● **Exercise prompt**: Update the records below, replacing every "GUI agent" with "interface agent" and leaving all other text as it is.
────────────────────────────────────────
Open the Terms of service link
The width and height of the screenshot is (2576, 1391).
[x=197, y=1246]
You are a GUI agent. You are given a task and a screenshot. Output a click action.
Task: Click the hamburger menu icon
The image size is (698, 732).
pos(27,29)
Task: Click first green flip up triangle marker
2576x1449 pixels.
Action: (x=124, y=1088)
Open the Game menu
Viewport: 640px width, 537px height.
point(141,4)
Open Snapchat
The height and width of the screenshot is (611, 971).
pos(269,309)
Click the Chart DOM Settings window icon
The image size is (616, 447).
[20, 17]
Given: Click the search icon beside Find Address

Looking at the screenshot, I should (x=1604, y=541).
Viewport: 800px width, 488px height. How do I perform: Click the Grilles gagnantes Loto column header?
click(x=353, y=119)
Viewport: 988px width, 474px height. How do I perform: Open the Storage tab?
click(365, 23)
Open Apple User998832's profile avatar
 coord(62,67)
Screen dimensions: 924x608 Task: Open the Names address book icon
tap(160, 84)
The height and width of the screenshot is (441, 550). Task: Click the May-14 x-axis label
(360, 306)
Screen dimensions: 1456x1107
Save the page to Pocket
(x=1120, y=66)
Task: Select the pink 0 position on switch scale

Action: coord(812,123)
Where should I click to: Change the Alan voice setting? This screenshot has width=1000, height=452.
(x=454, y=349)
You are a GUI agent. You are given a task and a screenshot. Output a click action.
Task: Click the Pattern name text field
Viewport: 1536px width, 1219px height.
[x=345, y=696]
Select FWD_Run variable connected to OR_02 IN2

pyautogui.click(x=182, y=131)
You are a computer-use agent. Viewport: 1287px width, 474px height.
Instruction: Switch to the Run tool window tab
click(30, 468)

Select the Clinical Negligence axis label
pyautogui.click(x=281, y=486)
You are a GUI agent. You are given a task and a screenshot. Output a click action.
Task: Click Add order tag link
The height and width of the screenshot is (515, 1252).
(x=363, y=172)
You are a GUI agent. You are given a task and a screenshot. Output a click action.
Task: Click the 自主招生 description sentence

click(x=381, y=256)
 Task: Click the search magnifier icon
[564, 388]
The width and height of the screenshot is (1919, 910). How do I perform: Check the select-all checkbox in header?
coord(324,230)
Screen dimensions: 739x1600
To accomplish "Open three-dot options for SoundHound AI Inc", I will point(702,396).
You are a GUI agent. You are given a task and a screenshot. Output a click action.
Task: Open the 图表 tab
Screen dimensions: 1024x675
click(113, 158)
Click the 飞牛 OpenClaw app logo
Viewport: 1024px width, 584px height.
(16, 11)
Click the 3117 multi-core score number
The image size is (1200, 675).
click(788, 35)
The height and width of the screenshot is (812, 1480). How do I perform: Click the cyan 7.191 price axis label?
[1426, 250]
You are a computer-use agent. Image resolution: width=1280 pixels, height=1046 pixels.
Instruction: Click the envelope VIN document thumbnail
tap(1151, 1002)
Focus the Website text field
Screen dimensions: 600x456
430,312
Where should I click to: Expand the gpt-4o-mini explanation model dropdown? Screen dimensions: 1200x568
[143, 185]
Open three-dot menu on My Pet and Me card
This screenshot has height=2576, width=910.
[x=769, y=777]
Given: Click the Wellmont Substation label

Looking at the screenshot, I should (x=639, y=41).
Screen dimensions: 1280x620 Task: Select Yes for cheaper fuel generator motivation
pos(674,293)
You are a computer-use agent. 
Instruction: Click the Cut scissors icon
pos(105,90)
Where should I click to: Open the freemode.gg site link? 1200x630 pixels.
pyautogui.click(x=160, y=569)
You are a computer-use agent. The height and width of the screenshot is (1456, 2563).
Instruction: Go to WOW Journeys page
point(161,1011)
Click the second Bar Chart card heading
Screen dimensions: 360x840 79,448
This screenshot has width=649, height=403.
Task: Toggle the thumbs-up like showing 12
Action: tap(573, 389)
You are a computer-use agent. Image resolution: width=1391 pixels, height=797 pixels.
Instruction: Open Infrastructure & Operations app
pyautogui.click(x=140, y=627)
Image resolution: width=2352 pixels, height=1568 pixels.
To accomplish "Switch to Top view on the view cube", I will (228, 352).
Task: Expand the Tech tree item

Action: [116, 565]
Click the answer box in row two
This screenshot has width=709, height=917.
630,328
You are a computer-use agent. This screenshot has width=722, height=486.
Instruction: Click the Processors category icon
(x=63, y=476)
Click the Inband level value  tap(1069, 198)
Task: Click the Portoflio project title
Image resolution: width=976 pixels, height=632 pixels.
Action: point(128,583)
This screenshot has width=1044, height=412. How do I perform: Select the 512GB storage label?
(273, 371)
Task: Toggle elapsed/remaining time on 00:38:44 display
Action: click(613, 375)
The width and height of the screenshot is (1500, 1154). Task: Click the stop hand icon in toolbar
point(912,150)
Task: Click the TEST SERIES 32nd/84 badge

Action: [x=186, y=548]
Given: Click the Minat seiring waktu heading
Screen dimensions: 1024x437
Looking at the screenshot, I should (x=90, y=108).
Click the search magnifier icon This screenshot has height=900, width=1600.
────────────────────────────────────────
● **Task response**:
Open the Terms of service link
The width and height of the screenshot is (2576, 1391).
[x=197, y=1246]
You are a interface agent. You are given a task and a screenshot. Output a click action.
Task: Click the hamburger menu icon
The image size is (698, 732).
pos(27,29)
Task: Click first green flip up triangle marker
2576x1449 pixels.
Action: (x=124, y=1088)
Open the Game menu
Viewport: 640px width, 537px height.
point(141,4)
Open Snapchat
The height and width of the screenshot is (611, 971).
pos(269,309)
Click the Chart DOM Settings window icon
The image size is (616, 447).
[20, 17]
Given: Click the search icon beside Find Address

Looking at the screenshot, I should (x=1604, y=541).
Viewport: 800px width, 488px height. How do I perform: Click the Grilles gagnantes Loto column header?
click(x=353, y=119)
Viewport: 988px width, 474px height. How do I perform: Open the Storage tab?
click(365, 23)
Open Apple User998832's profile avatar
 coord(62,67)
Screen dimensions: 924x608 Task: Open the Names address book icon
tap(160, 84)
The height and width of the screenshot is (441, 550). Task: Click the May-14 x-axis label
(360, 306)
Screen dimensions: 1456x1107
Save the page to Pocket
(x=1120, y=66)
Task: Select the pink 0 position on switch scale

Action: coord(812,123)
Where should I click to: Change the Alan voice setting? This screenshot has width=1000, height=452.
(x=454, y=349)
You are a interface agent. You are given a task and a screenshot. Output a click action.
Task: Click the Pattern name text field
Viewport: 1536px width, 1219px height.
[x=345, y=696]
Select FWD_Run variable connected to OR_02 IN2

pyautogui.click(x=182, y=131)
You are a computer-use agent. Viewport: 1287px width, 474px height.
Instruction: Switch to the Run tool window tab
click(30, 468)

Select the Clinical Negligence axis label
pyautogui.click(x=281, y=486)
You are a interface agent. You are given a task and a screenshot. Output a click action.
Task: Click Add order tag link
The height and width of the screenshot is (515, 1252).
(x=363, y=172)
You are a interface agent. You are given a task and a screenshot. Output a click action.
Task: Click the 自主招生 description sentence

click(x=381, y=256)
 Task: Click the search magnifier icon
[564, 388]
The width and height of the screenshot is (1919, 910). How do I perform: Check the select-all checkbox in header?
coord(324,230)
Screen dimensions: 739x1600
To accomplish "Open three-dot options for SoundHound AI Inc", I will point(702,396).
You are a interface agent. You are given a task and a screenshot. Output a click action.
Task: Open the 图表 tab
Screen dimensions: 1024x675
click(113, 158)
Click the 飞牛 OpenClaw app logo
Viewport: 1024px width, 584px height.
(16, 11)
Click the 3117 multi-core score number
The image size is (1200, 675).
click(788, 35)
The height and width of the screenshot is (812, 1480). How do I perform: Click the cyan 7.191 price axis label?
[1426, 250]
You are a computer-use agent. Image resolution: width=1280 pixels, height=1046 pixels.
Instruction: Click the envelope VIN document thumbnail
tap(1151, 1002)
Focus the Website text field
Screen dimensions: 600x456
430,312
Where should I click to: Expand the gpt-4o-mini explanation model dropdown? Screen dimensions: 1200x568
[143, 185]
Open three-dot menu on My Pet and Me card
This screenshot has height=2576, width=910.
[x=769, y=777]
Given: Click the Wellmont Substation label

Looking at the screenshot, I should (x=639, y=41).
Screen dimensions: 1280x620 Task: Select Yes for cheaper fuel generator motivation
pos(674,293)
You are a computer-use agent. 
Instruction: Click the Cut scissors icon
pos(105,90)
Where should I click to: Open the freemode.gg site link? 1200x630 pixels.
pyautogui.click(x=160, y=569)
You are a computer-use agent. The height and width of the screenshot is (1456, 2563).
Instruction: Go to WOW Journeys page
point(161,1011)
Click the second Bar Chart card heading
Screen dimensions: 360x840 79,448
This screenshot has width=649, height=403.
Task: Toggle the thumbs-up like showing 12
Action: tap(573, 389)
You are a computer-use agent. Image resolution: width=1391 pixels, height=797 pixels.
Instruction: Open Infrastructure & Operations app
pyautogui.click(x=140, y=627)
Image resolution: width=2352 pixels, height=1568 pixels.
To accomplish "Switch to Top view on the view cube", I will (228, 352).
Task: Expand the Tech tree item

Action: [116, 565]
Click the answer box in row two
This screenshot has width=709, height=917.
630,328
You are a computer-use agent. This screenshot has width=722, height=486.
Instruction: Click the Processors category icon
(x=63, y=476)
Click the Inband level value  tap(1069, 198)
Task: Click the Portoflio project title
Image resolution: width=976 pixels, height=632 pixels.
Action: point(128,583)
This screenshot has width=1044, height=412. How do I perform: Select the 512GB storage label?
(273, 371)
Task: Toggle elapsed/remaining time on 00:38:44 display
Action: click(613, 375)
The width and height of the screenshot is (1500, 1154). Task: Click the stop hand icon in toolbar
point(912,150)
Task: Click the TEST SERIES 32nd/84 badge

Action: [x=186, y=548]
Given: Click the Minat seiring waktu heading
Screen dimensions: 1024x437
Looking at the screenshot, I should (x=90, y=108).
Click the search magnifier icon This screenshot has height=900, width=1600.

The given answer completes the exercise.